> [The task]: Reproduce, word for word, the lines of the material between the line holding "You are a GUI" and the line holding "This screenshot has", inclusive.

> [Stored data]:
--------

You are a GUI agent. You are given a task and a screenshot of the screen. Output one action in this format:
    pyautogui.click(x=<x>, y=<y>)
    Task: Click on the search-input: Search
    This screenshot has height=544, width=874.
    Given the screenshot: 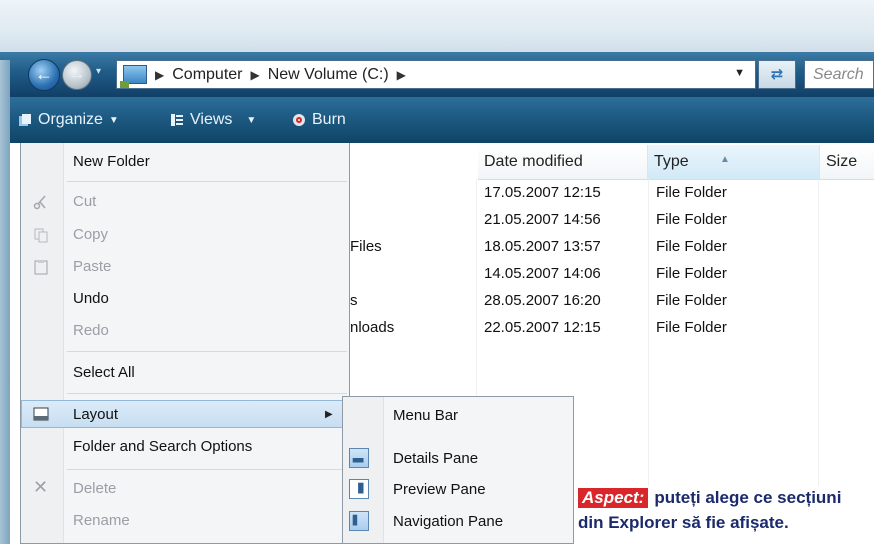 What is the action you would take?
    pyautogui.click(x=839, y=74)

--------

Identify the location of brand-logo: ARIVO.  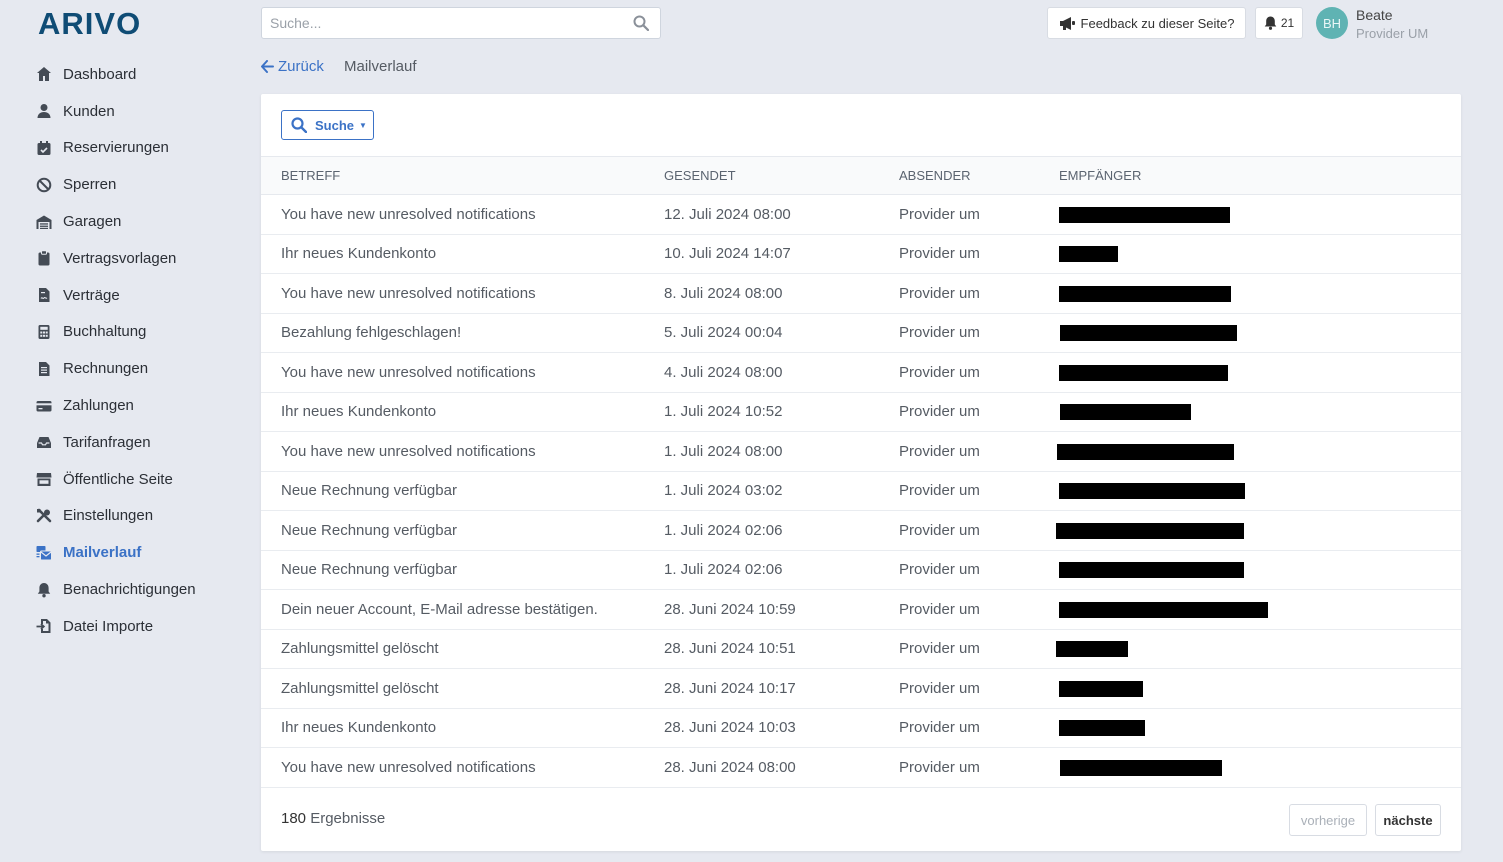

--------

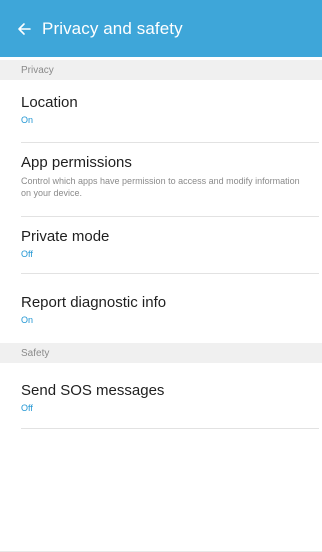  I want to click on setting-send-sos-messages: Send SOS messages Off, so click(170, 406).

--------

> [Solved problem]:
You are a GUI agent. You are given a task and a screenshot of the screen. Output one action in this format:
    pyautogui.click(x=<x>, y=<y>)
    Task: Click on the search-input: Search
    This screenshot has height=544, width=874.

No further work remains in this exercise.